Thankfully some people see the obvious solution — let the apples evolve! Some farmers have apple collections with over 5,000 different types of apples and they use them to breed and to experiment with, in the hopes of using some of the apple's natural defenses against pests. I would hope that farmers would cross breed randomly, but customers want the specific varieties of apples they are used to. So instead farmers are genetically modifying popular apples, adding new genes to help their defenses.

I think we should just embrace the diversity of apples. One farmer realized he couldn't compete with the big corporations making popular apples, so he switched to antique eating apples which are good for eating, but not sweet like the ones in the store. Most apples are not very sweet, but the ones that became popular are super sweet. The farmer grew all of these apples of varying sizes, colors, textures, acidity levels and sweetnesses. Some even had backdrops, like one had a nutty flavor. But he couldn't make a living selling them so he went back to growing good old fashioned hard cider apples — and oddly enough the best apples for hard cider taste horrible.

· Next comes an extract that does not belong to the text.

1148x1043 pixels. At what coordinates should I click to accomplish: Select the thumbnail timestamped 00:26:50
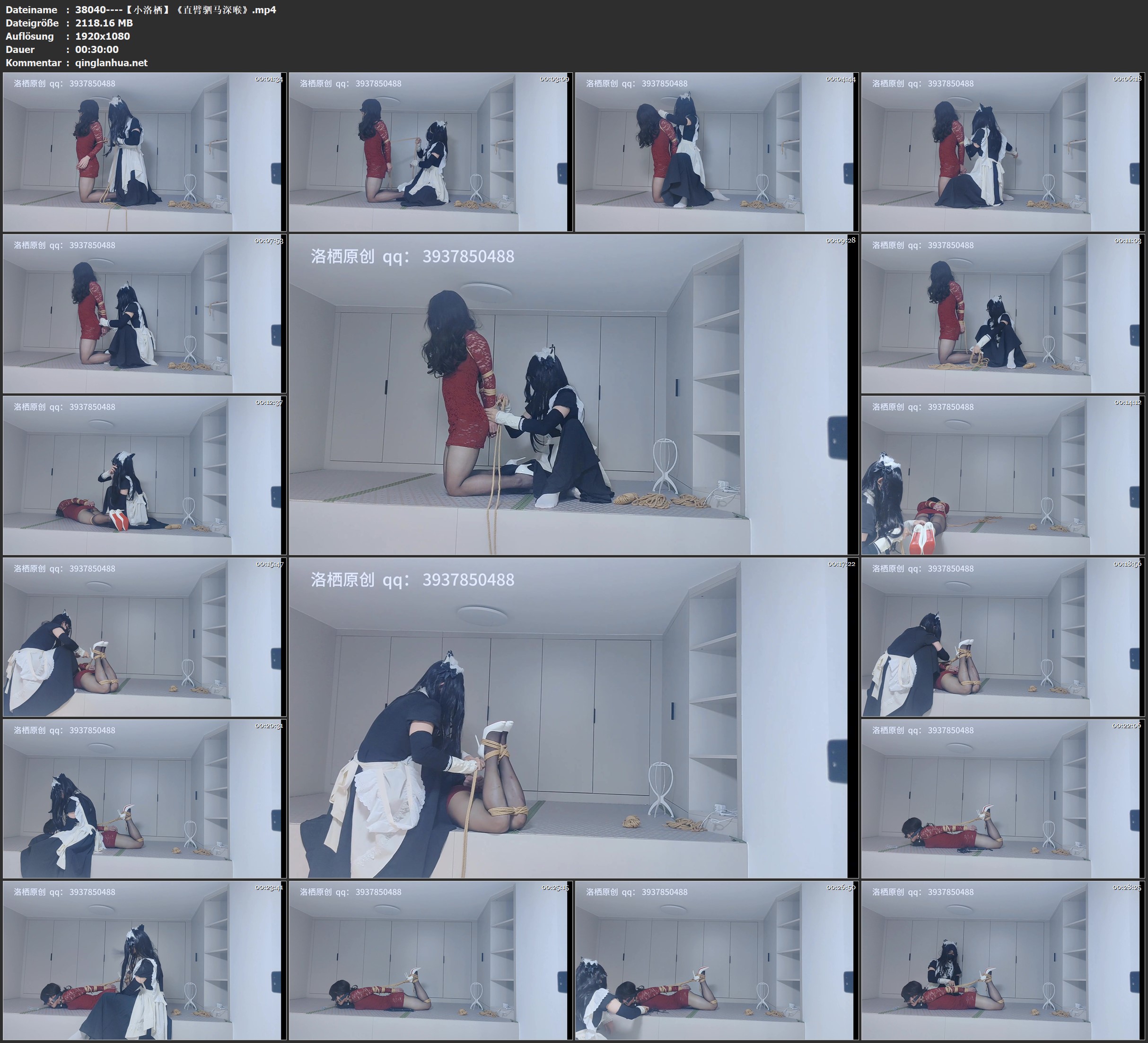[716, 960]
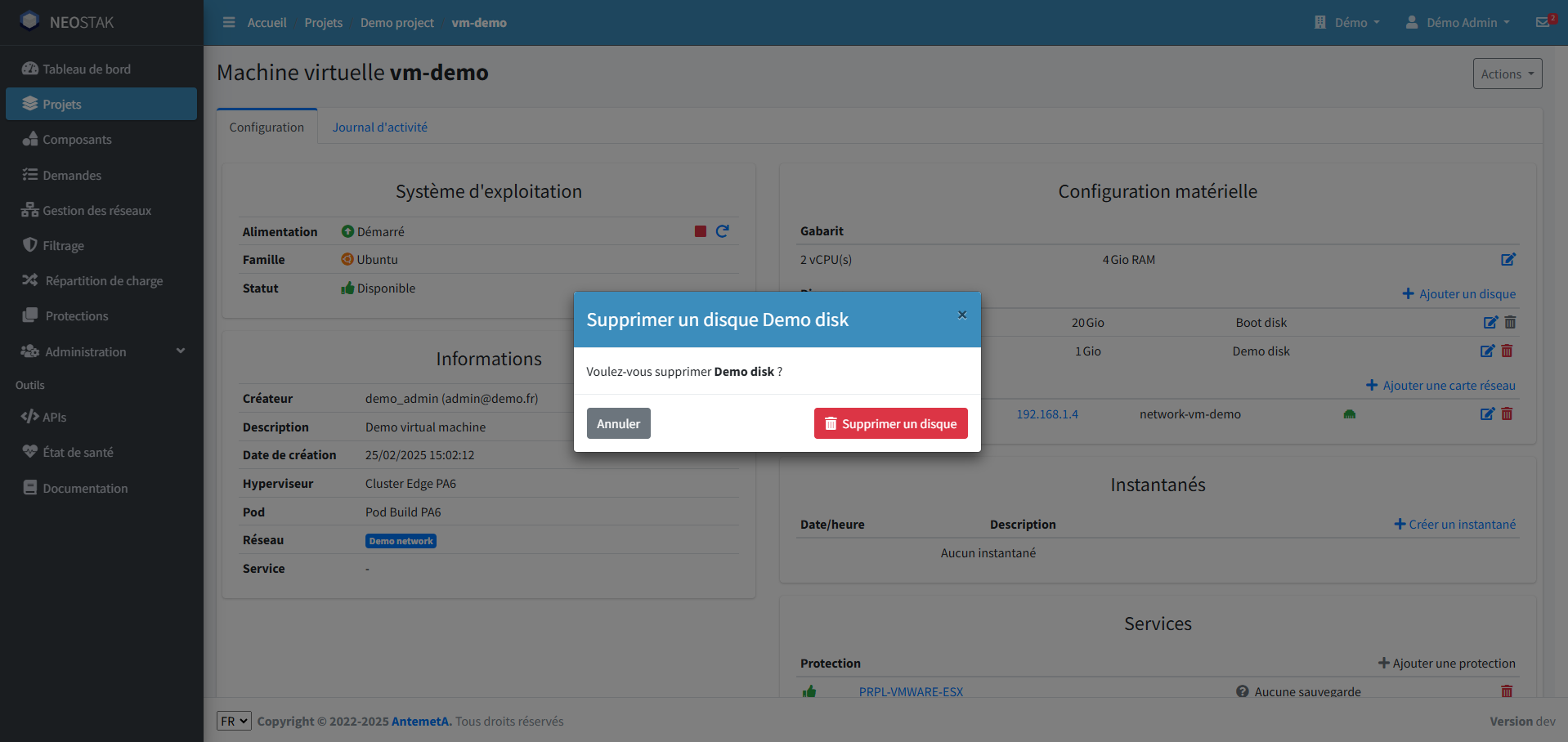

Apples have intertwined their history with ours, and by using us they have spread almost everywhere we have. They started out in just a small forested area in Kazakhstan and by tempting our desire for sweetness they have assured that their seeds will be grown and their species will thrive.

I just find this all amazing. How the apple changes and how we help and hinder that process, the varieties, what they can be used for. And can you imagine apple forests? Seriously, a forest of apple trees. I got all of this information from the documentary "Botany of Desire", based on the book by Michael Pollan.